Consigna 1
Responde estas preguntas sobre el relato:
(a) ¿A qué planeta dice quien narra que tenía que haberse ido en cohete?
(b) ¿Con qué despertó a sus hijos?
(c) ¿Cuántos presentes había para calentarse con una sola hoguera?
Consigna 2
Transcribe, por favor, el fragmento del relato que va desde "Una mejilla contra" hasta "en la cara.".

En ese momento, se me encendieron todas alarmas anti catástrofe. Tenía que haber salido corriendo y subirme al primer cohete a Neptuno. Pero no lo hice. En cambio, sollozante, agité a mi esposa, a la que el escándalo sólo había hecho rebullirse en las sábanas.

Una mejilla contra cinco dedos, un duelo desigual

La primera, en la frente. Bueno: en el ojo. Mi consorte, asustada por haberla agitado (no la despertaría un terremoto, pero sí el roce de una pluma. No lo entiendo), soltó un brazo. Yo juraría que oí un silbido fiiiuuuu antes de que mi señora –lo de señora es un decir- me estampara los cinco dedos en la cara.

Así, calentito, me acerqué a la habitación de mis hijos, a los que desperté tocándolos con una caña de bambú de dos metros de largo, por si tenían el despertar de su madre. Sin más accidentes, bajamos al patio de la casa de campo, donde nos esperaba un vaso de aguardiente, un trozo de pan, tocino, diez grados bajo cero y una sola hoguera para calentar a los veinticinco presentes.

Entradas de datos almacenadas
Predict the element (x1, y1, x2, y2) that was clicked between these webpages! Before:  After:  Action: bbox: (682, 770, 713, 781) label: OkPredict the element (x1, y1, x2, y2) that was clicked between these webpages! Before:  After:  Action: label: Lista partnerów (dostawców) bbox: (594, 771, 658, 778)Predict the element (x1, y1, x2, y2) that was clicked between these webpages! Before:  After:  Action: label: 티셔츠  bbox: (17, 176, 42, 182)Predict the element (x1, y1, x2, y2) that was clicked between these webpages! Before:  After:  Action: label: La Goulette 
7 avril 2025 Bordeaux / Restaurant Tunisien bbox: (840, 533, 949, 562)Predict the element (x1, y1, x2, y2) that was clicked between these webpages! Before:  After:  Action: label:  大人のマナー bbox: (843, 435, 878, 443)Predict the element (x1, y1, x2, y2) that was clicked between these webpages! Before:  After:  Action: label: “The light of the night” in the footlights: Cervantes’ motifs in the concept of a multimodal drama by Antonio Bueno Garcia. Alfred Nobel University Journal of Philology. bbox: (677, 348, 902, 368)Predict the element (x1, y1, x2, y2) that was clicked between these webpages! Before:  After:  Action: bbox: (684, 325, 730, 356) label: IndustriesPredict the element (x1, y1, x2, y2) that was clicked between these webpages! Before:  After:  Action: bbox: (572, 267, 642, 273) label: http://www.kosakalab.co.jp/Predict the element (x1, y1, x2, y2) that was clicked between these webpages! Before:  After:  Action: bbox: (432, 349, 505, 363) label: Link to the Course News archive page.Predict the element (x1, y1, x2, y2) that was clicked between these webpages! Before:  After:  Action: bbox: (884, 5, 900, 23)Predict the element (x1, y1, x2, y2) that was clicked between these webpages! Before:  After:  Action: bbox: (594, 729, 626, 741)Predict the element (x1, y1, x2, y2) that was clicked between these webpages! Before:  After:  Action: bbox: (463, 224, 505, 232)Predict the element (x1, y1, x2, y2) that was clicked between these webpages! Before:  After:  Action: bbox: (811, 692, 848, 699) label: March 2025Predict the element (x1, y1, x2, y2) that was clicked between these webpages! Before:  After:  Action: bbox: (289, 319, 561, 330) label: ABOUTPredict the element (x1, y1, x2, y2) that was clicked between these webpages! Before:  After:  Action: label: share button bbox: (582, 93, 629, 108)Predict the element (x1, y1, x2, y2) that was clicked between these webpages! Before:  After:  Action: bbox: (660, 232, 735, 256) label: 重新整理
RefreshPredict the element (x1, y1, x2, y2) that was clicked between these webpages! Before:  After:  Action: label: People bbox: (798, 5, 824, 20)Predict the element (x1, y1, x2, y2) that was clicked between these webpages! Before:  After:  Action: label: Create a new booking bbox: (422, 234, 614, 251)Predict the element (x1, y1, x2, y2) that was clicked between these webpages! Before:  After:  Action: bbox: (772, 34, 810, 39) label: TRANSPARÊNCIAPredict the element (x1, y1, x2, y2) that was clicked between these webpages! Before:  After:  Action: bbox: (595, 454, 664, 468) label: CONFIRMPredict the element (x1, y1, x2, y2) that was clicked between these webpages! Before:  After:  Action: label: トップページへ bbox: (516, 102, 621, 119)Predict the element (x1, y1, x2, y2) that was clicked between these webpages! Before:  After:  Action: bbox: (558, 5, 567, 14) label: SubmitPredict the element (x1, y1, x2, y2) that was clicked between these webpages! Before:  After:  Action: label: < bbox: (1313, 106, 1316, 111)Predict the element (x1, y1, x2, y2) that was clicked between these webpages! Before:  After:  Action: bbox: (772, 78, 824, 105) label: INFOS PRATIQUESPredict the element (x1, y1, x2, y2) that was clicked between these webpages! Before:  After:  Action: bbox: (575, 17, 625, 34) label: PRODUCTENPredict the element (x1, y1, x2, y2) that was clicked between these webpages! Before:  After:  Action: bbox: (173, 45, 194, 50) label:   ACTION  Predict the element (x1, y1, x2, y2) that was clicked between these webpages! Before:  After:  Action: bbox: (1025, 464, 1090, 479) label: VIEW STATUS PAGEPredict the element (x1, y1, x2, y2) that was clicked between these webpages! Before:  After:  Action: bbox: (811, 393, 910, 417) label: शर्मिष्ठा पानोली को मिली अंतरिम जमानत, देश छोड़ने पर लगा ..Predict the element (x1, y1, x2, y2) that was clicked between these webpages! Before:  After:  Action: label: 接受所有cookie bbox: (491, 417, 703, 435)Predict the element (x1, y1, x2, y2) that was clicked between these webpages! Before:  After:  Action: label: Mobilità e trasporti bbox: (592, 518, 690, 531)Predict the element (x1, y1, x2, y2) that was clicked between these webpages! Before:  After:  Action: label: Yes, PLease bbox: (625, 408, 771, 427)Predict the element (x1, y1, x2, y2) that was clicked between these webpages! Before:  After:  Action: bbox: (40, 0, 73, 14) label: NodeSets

Resultado 1
(a) A Neptuno.
(b) Con una caña de bambú de dos metros de largo.
(c) Veinticinco.

Resultado 2
Una mejilla contra cinco dedos, un duelo desigual

La primera, en la frente. Bueno: en el ojo. Mi consorte, asustada por haberla agitado (no la despertaría un terremoto, pero sí el roce de una pluma. No lo entiendo), soltó un brazo. Yo juraría que oí un silbido fiiiuuuu antes de que mi señora –lo de señora es un decir- me estampara los cinco dedos en la cara.